И без того нелегкая задача, стоящая перед тобой, стала еще труднее из-за великой миссии, возложенной на нас. Я тоже провел немало времени в Александрийской библиотеке. Многие из нас изучали древние манускрипты. Мне довелось прочитать воспоминания Геродота, посетившего Палестину в пятом веке до Рождества Христова. Там он обнаружил территорию, находившуюся под владычеством персов и населенную сирийцами. Ни израилитов, ни евреев он там не нашел, как не нашел Иерусалима или Иудеи. Это показалось мне весьма примечательным, тем более что, согласно старым текстам, именно в это время в Иерусалиме сооружался храм Яхве, а Иудее был присвоен статус крупной провинции. Если бы все это существовало на самом деле, просвещенный грек не мог бы всего этого не заметить, поскольку слыл человеком наблюдательным и дотошным.

Я обнаружил, что первое отождествление древнего Израиля с тем, что мы называем Палестиной, принадлежит римлянину Страбону. Его „Исторические записки“ изобилуют деталями и подробностями того, что ему удалось узнать, мне же посчастливилось прочитать этот труд в Александрийской библиотеке. Он был завершен через двадцать три года после появления на свет нашего Господа, то есть он писал его при жизни Христа. Он отмечает, что название „Иудея“ стало применяться к Палестине во время греческого правления. На греческом страна евреев называлась Иудайя. Это было всего за столетие до рождения Христа. Значит, евреи обосновались в Палестине за те четыреста лет, которые разделяют посещения этих мест Геродотом и Страбоном.

Страбон сам писал о наплыве большого числа евреев, которые пришли с каких-то южных земель и заселили Палестину. Он не знал наверняка, что это были за земли, но рассуждал так: учитывая близость и доступность Египта, исход, должно быть, состоялся оттуда и привел евреев в Палестину. Но доказательств правильности этого предположения не существует. Страбон сам отмечал, что свои познания он черпал от евреев Александрии, среди которых он пробыл довольно долго. Он свободно владел древнееврейским языком и, подобно тебе, дорогой Иероним, сообщал в своих „Исторических записках“ о том, что нашел в Септуагинте множество ошибок. Он утверждает, что ученые Александрийской библиотеки, переводившие старые тексты на греческий, попросту подгоняли их под то, что они услышали от живших тогда евреев. Страбон также писал, что александрийские евреи забыли свое подлинное прошлое и, похоже, с удовольствием создавали для себя новое, вымышленное».

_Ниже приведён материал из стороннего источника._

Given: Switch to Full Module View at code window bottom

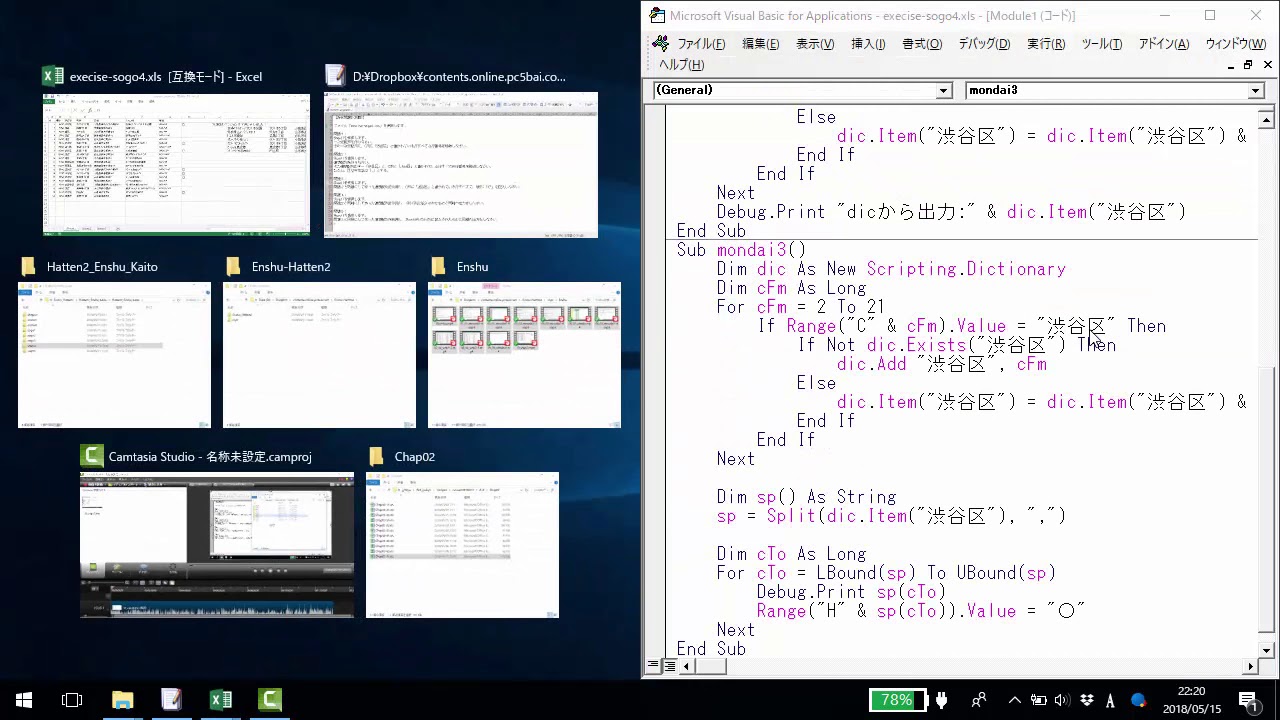Looking at the screenshot, I should coord(668,666).
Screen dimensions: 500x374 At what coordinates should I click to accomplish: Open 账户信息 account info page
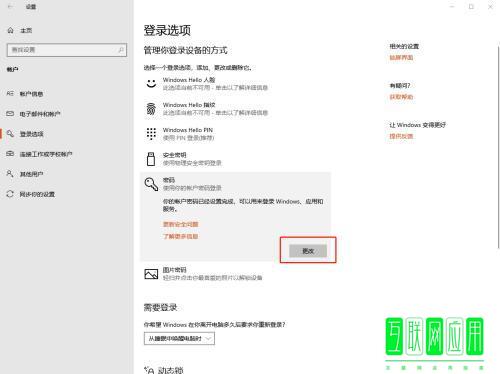point(31,94)
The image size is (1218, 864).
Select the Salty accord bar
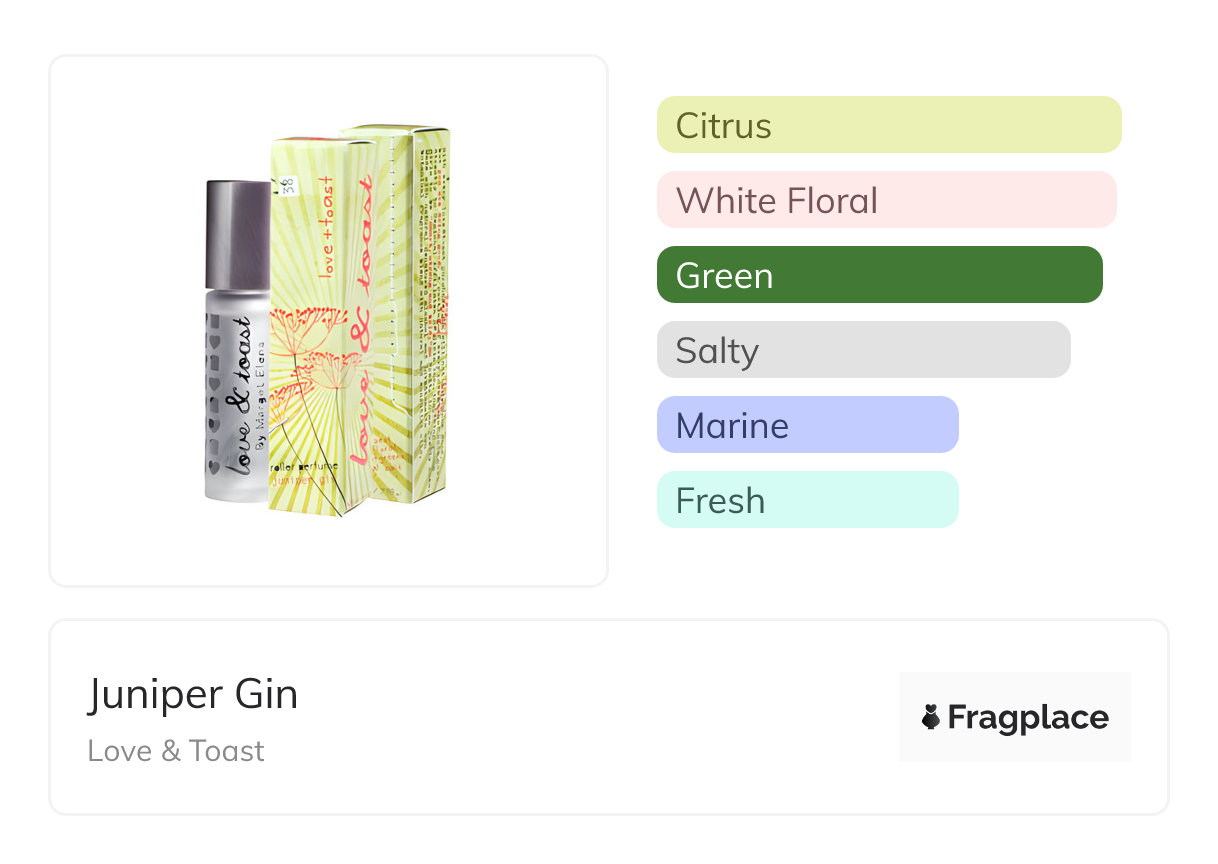pos(863,350)
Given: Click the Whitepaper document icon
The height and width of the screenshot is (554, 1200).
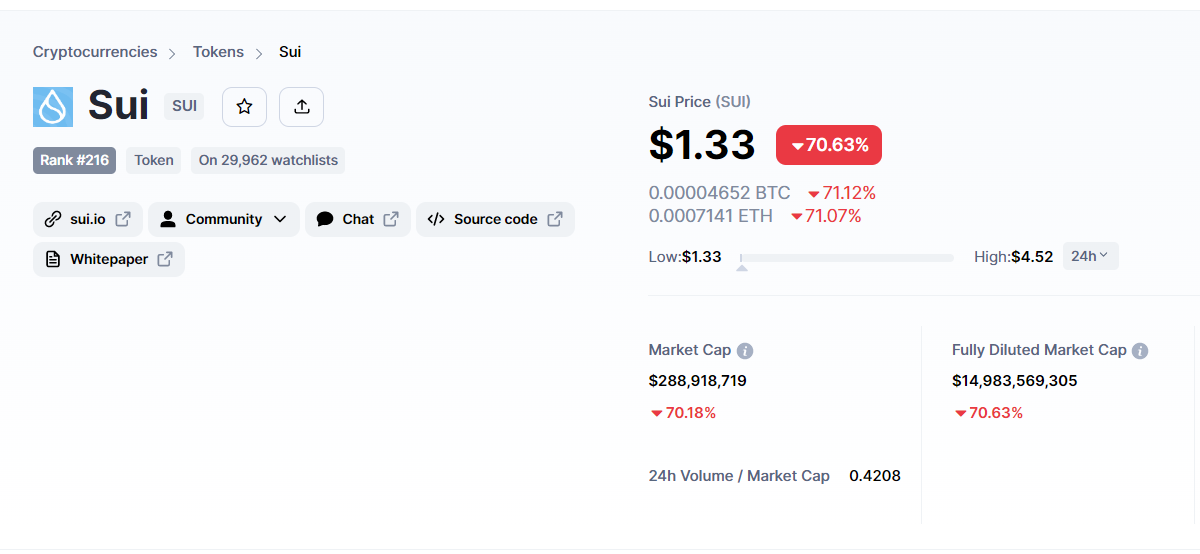Looking at the screenshot, I should click(53, 259).
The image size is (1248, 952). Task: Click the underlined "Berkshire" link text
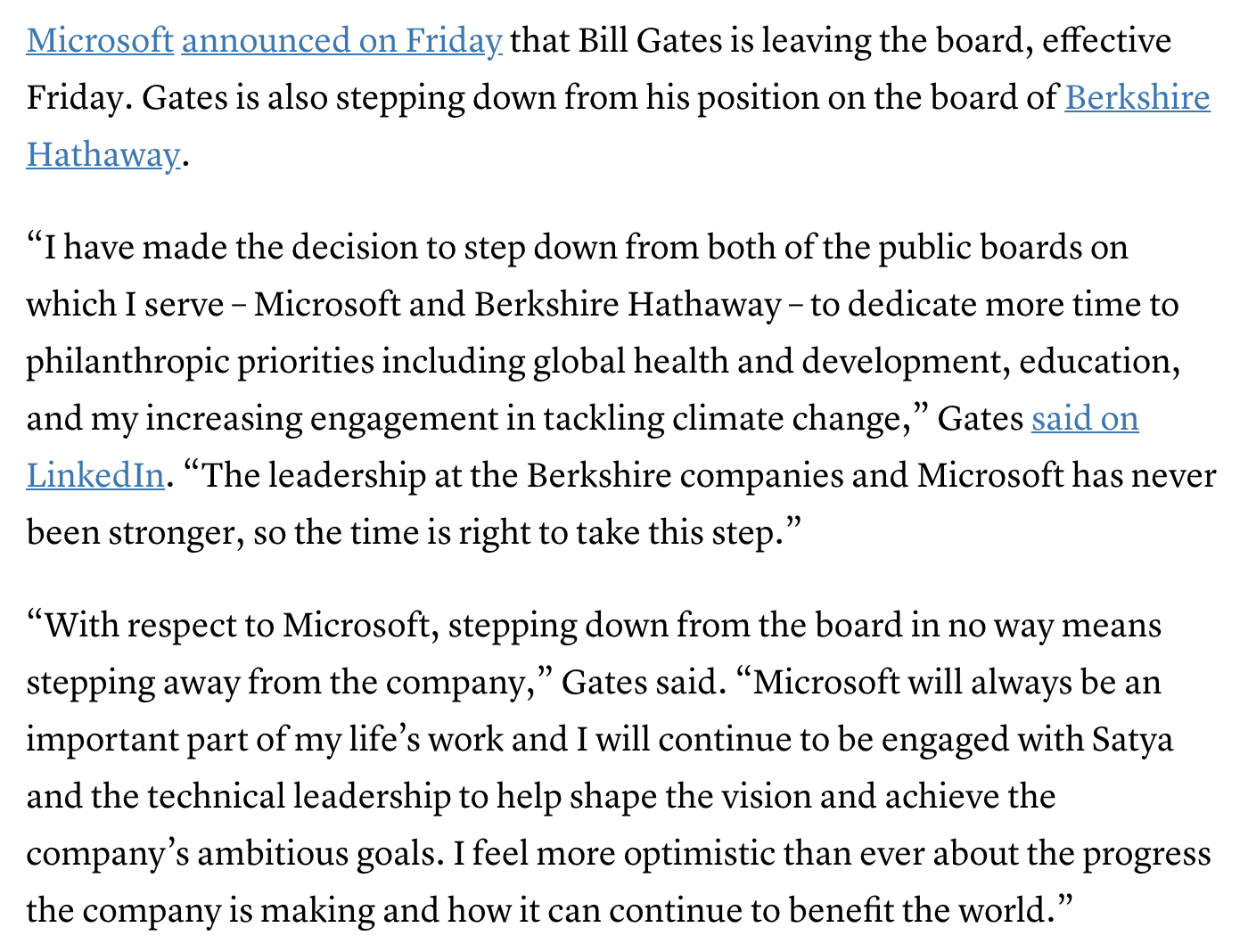(1137, 98)
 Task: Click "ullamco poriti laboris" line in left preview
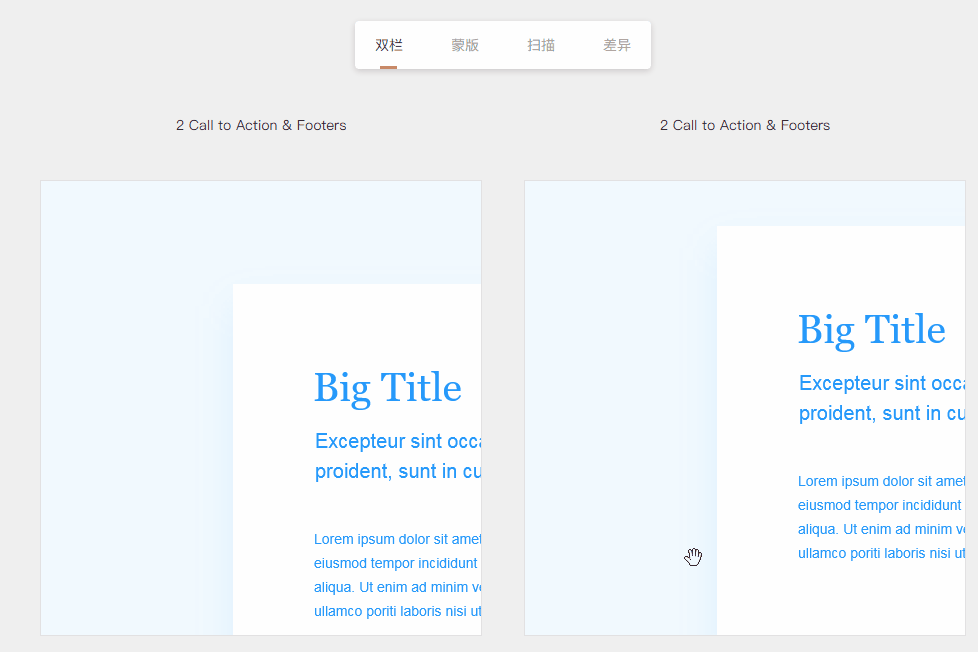tap(397, 611)
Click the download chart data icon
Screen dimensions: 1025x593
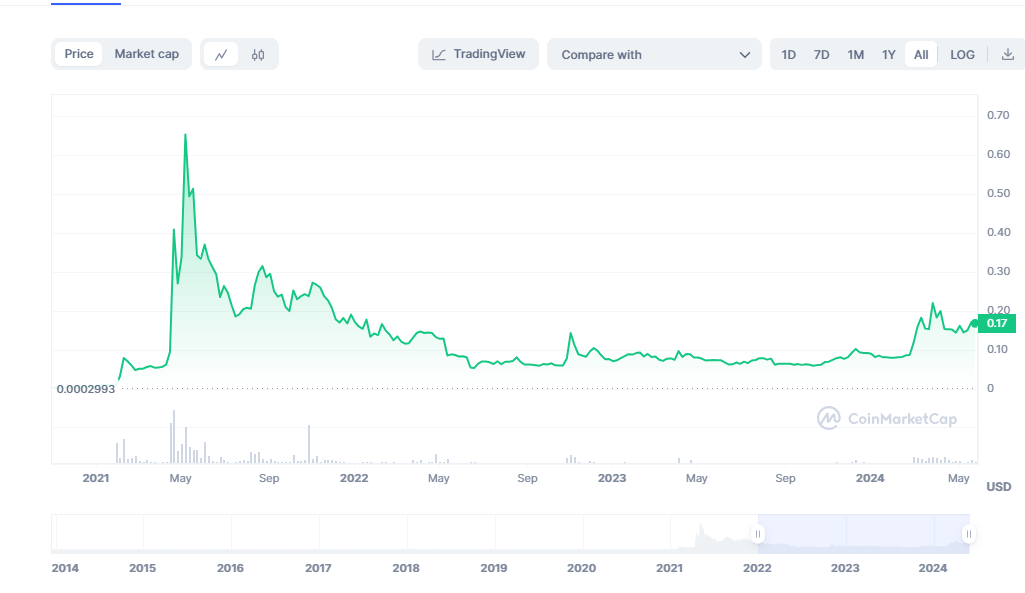1007,55
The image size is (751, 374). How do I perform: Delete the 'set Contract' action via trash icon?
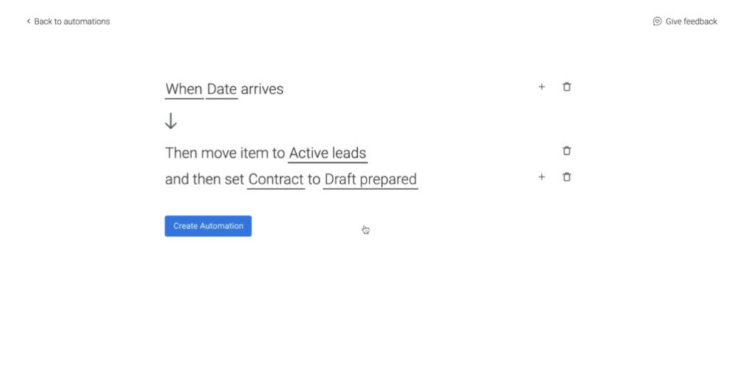(x=567, y=177)
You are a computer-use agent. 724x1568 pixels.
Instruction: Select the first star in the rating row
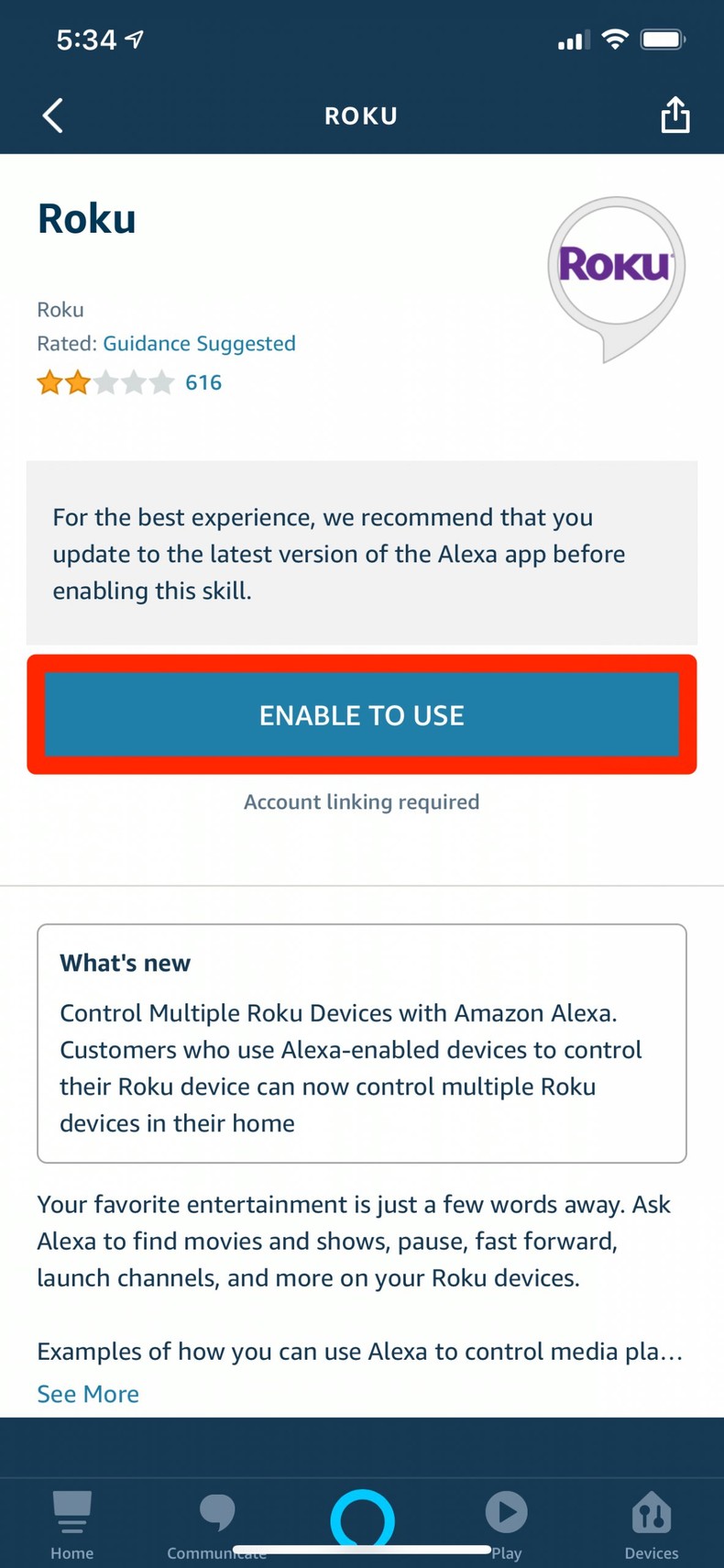tap(50, 381)
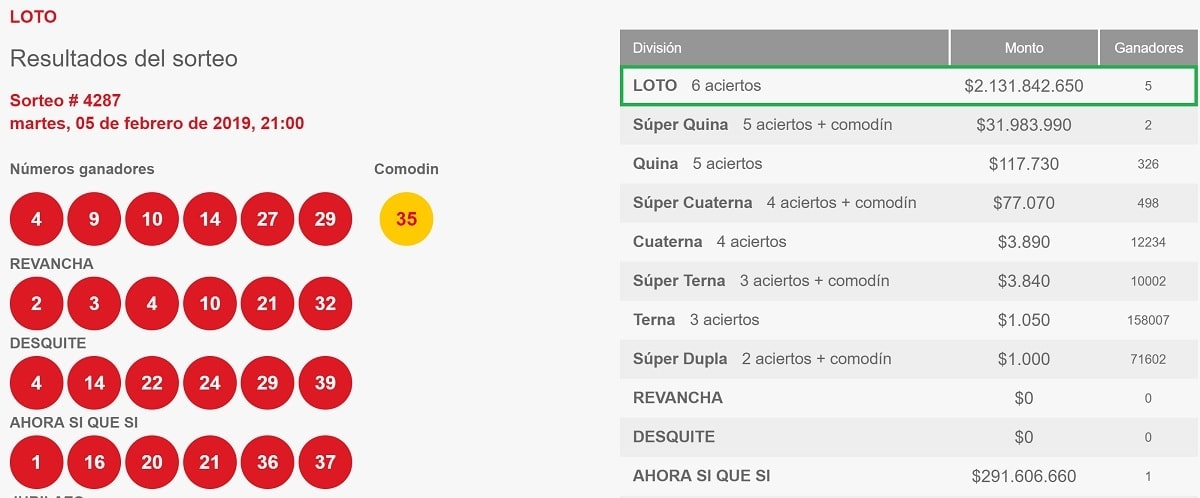Select the Súper Dupla prize row
Image resolution: width=1200 pixels, height=498 pixels.
click(x=908, y=359)
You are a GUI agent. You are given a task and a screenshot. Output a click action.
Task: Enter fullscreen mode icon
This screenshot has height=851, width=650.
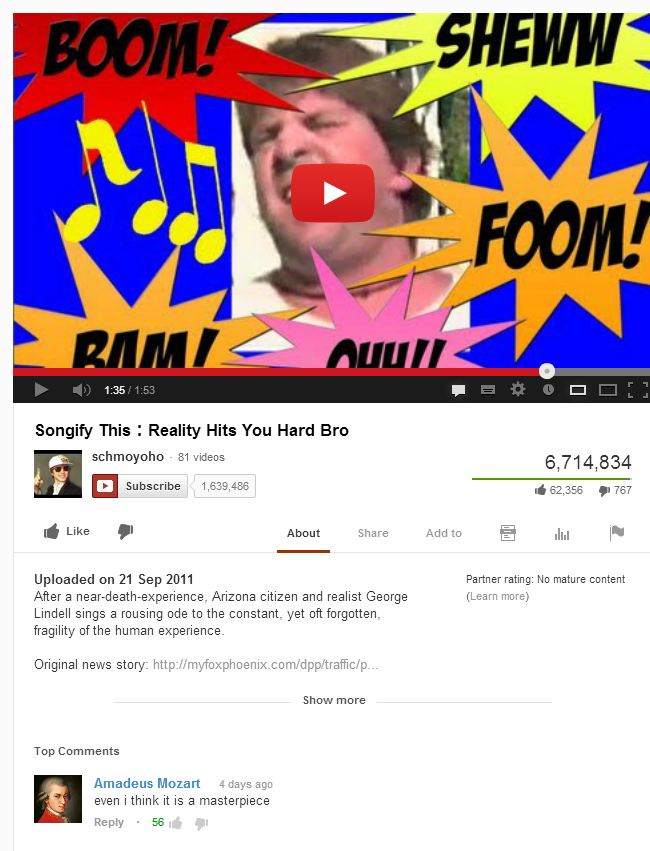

«Мой высокоученый собрат Августин. Я прочитал сочинения Иосифа Флавия, еврея, который жил через сто лет после появления на свет Господа нашего и писал с великим знанием предмета. Он со всей определенностью отождествляет Палестину с землями, упоминающимися в старых текстах, отмечая, что тот регион является единственным известным ему местом, где евреи существовали в виде единого политического субъекта. Сравнительно недавно Евсевий Кесарийский по велению нашего прославленного императора Константина сопоставил географические названия, упоминающиеся в старом тексте, с географией Палестины. Я читал его труд „О названиях местностей, встречающихся в Священном Писании“, но после изучения старого текста становится ясным, что писания Евсевия страдают серьезными изъянами. В одних случаях он слепо применял названия из старого текста, в других — просто основывался на своих предположениях. Хотя нельзя не признать, что проделанная им работа весьма важна. Благочестивые и доверчивые пилигримы до сих пор используют эту книгу как путеводитель».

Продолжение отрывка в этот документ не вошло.